The 'Newsroom' post on the Servier US website (at servier.us/blog/fda-and-ema-accept-vorasidenib-regulatory-submissions...) further confirms the 'clock start date' under a priority review that accompanies a breakthrough therapy designation, meaning that the FDA and Servier commit to a six month review and final decision / action on the NDA by August 20, 2024.

By filing under the Project Orbis framework established by the FDA's Oncology Center of Excellence, this allows for concurrent and collaborative review across the US FDA, Australia's TGA, Brazil's ANVISA, Canada's Health Canada, Israel's Ministry of Health, Singapore's Health Sciences Authority, Switzerland's Swissmedic, United Kingdom's MHRA).  

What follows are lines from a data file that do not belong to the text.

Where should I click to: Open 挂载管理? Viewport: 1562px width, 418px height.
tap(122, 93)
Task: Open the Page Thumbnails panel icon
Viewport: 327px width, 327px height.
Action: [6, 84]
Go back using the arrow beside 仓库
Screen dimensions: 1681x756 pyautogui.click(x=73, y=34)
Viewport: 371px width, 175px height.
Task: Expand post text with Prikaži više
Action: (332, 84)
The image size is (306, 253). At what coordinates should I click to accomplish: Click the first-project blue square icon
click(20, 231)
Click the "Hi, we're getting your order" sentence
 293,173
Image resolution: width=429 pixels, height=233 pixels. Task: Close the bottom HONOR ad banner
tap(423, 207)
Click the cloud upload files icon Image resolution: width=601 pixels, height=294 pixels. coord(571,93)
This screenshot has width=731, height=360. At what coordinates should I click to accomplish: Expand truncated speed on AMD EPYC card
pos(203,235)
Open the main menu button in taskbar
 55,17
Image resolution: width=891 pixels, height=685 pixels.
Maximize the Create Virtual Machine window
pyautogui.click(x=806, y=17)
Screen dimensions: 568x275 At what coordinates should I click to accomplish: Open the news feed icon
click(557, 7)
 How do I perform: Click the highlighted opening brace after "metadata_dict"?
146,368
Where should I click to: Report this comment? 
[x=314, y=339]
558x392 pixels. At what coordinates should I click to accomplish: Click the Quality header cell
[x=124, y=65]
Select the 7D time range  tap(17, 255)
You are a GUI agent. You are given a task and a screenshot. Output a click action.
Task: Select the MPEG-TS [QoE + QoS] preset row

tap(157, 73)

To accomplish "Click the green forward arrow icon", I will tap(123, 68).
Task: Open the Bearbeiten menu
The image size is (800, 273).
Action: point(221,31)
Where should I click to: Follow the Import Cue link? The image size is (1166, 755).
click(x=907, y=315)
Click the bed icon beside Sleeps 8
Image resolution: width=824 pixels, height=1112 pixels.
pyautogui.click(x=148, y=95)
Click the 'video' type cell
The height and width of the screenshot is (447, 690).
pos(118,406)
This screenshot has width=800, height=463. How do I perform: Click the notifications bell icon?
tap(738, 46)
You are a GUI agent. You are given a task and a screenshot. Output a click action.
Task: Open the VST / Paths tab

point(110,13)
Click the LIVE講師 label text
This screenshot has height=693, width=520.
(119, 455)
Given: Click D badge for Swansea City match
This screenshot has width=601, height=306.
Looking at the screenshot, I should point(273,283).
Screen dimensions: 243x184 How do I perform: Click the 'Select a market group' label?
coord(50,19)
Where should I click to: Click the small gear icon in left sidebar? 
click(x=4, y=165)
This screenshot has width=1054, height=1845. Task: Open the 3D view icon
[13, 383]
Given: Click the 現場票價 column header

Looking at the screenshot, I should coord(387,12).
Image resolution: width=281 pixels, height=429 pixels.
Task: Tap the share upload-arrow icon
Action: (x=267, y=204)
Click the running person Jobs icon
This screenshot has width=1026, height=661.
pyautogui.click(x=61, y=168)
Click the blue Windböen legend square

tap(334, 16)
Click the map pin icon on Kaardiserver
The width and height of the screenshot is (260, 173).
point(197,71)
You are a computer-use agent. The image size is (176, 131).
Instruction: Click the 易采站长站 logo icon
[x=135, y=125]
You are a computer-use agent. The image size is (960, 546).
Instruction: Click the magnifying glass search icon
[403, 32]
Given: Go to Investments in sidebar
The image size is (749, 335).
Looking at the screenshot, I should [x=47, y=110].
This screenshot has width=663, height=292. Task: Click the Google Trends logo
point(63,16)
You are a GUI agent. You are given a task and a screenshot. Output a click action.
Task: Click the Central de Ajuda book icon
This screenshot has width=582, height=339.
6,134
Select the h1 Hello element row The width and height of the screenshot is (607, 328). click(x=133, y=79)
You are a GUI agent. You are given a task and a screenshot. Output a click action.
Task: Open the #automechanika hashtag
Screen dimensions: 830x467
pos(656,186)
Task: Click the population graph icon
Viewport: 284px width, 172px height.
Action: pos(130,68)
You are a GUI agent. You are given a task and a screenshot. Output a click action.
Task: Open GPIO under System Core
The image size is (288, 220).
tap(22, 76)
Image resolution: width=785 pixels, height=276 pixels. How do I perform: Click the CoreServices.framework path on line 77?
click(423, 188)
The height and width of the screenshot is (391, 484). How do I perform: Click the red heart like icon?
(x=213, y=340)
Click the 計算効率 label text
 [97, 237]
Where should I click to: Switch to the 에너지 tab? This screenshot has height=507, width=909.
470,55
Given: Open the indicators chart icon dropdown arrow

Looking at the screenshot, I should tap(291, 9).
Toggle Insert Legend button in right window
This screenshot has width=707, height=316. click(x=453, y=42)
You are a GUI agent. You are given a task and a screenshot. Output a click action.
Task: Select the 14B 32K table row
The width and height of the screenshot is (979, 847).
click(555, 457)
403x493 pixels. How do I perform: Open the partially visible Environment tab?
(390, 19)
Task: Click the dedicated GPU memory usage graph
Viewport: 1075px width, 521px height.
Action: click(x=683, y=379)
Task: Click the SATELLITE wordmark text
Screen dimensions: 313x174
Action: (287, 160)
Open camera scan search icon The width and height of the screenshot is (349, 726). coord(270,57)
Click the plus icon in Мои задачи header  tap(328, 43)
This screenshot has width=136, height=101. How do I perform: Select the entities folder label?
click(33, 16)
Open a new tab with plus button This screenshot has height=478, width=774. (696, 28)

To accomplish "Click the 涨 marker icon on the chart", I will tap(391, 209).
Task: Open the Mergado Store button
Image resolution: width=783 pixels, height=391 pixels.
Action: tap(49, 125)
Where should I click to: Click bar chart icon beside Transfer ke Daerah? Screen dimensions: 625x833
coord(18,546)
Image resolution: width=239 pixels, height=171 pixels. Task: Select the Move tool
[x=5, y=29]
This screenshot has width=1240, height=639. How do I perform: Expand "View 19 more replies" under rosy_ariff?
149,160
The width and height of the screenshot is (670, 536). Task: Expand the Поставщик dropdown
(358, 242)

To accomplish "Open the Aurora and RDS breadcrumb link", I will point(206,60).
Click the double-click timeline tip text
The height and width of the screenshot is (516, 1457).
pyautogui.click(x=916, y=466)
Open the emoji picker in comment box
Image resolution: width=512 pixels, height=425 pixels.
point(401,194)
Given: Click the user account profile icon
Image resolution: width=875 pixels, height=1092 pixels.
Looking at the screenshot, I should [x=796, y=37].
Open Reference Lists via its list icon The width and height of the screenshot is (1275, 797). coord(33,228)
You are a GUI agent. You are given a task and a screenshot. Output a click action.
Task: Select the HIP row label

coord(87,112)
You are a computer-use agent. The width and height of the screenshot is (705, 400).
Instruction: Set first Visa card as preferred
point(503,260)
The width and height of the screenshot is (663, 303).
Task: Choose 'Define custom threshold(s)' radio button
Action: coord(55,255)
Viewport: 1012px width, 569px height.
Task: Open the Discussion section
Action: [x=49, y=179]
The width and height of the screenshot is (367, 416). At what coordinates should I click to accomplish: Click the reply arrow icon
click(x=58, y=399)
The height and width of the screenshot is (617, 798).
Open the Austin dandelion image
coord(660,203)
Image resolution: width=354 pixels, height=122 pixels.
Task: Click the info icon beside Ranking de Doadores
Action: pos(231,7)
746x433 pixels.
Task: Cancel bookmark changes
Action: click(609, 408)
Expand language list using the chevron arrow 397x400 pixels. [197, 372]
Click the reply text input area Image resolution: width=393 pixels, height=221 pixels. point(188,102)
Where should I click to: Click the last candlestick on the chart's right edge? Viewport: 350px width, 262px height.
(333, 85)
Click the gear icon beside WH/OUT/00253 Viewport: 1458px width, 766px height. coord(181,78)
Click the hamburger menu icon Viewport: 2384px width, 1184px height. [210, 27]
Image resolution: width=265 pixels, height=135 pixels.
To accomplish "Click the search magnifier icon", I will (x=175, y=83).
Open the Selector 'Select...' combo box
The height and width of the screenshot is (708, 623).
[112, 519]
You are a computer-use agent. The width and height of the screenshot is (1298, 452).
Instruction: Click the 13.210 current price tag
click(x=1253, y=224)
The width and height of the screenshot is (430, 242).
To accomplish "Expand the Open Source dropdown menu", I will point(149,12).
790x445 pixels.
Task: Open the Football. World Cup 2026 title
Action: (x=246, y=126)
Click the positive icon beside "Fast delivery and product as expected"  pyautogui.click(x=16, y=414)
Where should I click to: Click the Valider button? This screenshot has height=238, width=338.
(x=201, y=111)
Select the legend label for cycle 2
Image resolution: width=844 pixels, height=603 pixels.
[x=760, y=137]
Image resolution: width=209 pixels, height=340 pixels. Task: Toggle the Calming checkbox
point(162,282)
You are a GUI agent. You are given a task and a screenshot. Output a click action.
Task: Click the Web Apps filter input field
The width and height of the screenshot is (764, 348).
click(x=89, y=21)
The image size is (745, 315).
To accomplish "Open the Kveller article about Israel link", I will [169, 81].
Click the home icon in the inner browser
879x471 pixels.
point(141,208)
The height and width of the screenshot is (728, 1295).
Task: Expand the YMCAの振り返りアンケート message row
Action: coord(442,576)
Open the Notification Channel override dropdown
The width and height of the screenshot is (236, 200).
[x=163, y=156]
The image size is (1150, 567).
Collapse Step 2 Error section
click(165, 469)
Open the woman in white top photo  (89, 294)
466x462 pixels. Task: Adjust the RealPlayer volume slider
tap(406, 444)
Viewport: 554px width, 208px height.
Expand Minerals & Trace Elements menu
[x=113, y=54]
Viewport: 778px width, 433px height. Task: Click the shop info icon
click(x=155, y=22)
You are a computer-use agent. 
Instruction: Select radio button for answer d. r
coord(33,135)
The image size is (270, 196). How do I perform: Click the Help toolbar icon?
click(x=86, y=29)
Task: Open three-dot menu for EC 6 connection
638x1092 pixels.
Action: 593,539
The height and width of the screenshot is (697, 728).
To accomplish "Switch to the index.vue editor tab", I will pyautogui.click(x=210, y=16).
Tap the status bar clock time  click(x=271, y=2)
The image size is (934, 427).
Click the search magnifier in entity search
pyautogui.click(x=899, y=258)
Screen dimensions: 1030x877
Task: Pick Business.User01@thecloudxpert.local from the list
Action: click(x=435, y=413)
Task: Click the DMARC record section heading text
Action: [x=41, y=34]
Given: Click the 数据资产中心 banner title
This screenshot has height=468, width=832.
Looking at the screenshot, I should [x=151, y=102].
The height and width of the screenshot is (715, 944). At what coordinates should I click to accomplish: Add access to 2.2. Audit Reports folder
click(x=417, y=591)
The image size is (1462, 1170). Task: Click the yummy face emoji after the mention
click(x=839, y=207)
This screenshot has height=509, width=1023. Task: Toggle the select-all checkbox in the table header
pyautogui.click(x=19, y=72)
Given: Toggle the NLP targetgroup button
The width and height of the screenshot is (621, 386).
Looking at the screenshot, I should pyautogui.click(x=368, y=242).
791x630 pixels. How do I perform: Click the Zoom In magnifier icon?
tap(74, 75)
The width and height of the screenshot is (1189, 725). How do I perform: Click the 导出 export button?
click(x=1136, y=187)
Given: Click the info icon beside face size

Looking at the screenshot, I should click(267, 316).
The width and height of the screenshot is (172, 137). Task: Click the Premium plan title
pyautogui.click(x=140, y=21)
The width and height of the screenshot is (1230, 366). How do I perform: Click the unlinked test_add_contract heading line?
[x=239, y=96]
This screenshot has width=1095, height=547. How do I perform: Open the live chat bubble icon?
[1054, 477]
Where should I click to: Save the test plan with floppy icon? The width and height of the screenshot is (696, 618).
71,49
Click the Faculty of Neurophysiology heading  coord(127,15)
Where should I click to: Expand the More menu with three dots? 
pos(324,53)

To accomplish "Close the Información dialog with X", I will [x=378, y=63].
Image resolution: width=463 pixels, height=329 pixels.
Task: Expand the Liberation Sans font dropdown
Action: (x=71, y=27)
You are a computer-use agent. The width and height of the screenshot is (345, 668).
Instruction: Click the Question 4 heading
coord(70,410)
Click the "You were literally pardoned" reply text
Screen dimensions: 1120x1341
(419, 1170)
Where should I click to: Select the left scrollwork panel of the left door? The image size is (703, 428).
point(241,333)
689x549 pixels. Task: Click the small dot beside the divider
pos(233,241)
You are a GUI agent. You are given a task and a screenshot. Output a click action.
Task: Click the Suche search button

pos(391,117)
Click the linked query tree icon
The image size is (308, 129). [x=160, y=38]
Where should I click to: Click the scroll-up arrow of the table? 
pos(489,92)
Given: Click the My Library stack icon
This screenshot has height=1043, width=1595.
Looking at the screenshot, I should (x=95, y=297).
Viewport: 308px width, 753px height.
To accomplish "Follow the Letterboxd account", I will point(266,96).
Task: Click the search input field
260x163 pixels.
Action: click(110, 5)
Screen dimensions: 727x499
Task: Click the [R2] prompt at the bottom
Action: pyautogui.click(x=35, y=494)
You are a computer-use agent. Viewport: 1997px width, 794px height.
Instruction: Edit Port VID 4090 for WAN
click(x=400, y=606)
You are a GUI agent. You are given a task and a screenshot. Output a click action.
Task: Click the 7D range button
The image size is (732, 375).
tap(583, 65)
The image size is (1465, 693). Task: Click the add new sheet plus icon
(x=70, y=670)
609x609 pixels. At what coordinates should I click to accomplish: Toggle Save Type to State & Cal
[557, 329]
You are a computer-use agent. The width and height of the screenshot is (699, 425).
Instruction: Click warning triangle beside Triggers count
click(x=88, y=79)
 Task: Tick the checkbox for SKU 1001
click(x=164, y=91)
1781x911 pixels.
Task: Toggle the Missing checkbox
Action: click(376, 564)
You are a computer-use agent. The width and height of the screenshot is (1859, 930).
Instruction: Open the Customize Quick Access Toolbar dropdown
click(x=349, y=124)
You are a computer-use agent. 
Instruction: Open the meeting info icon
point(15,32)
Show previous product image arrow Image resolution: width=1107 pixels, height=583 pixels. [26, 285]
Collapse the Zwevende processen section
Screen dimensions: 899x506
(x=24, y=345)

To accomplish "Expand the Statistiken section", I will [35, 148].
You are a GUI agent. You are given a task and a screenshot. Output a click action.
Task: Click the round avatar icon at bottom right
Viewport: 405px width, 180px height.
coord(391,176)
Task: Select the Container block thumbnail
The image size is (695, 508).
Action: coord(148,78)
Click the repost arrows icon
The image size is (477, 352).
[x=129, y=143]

With the FDA NDA submission under Project Orbis and Marketing Authorization Application with the European Medicines Agency, and Canada facilitating review with Canada's Drug and Health Technology Agency (CADTH) and pan-Canadian Oncology Drug Review (pCODR) Expert Review Committee (pERC), this application should have the right expert review prioritized for rapid assessment.  If justified after detailed assessment of efficacy and safety, this means that this new medicine could be on pharmacy shelves in Canada, the US, Europe and elsewhere in just six months.  It will be the first notable progress in the treatment of incurable / terminal Low Grade Glioma that the world has seen in more than two decades.

February 20th was a good day, indeed!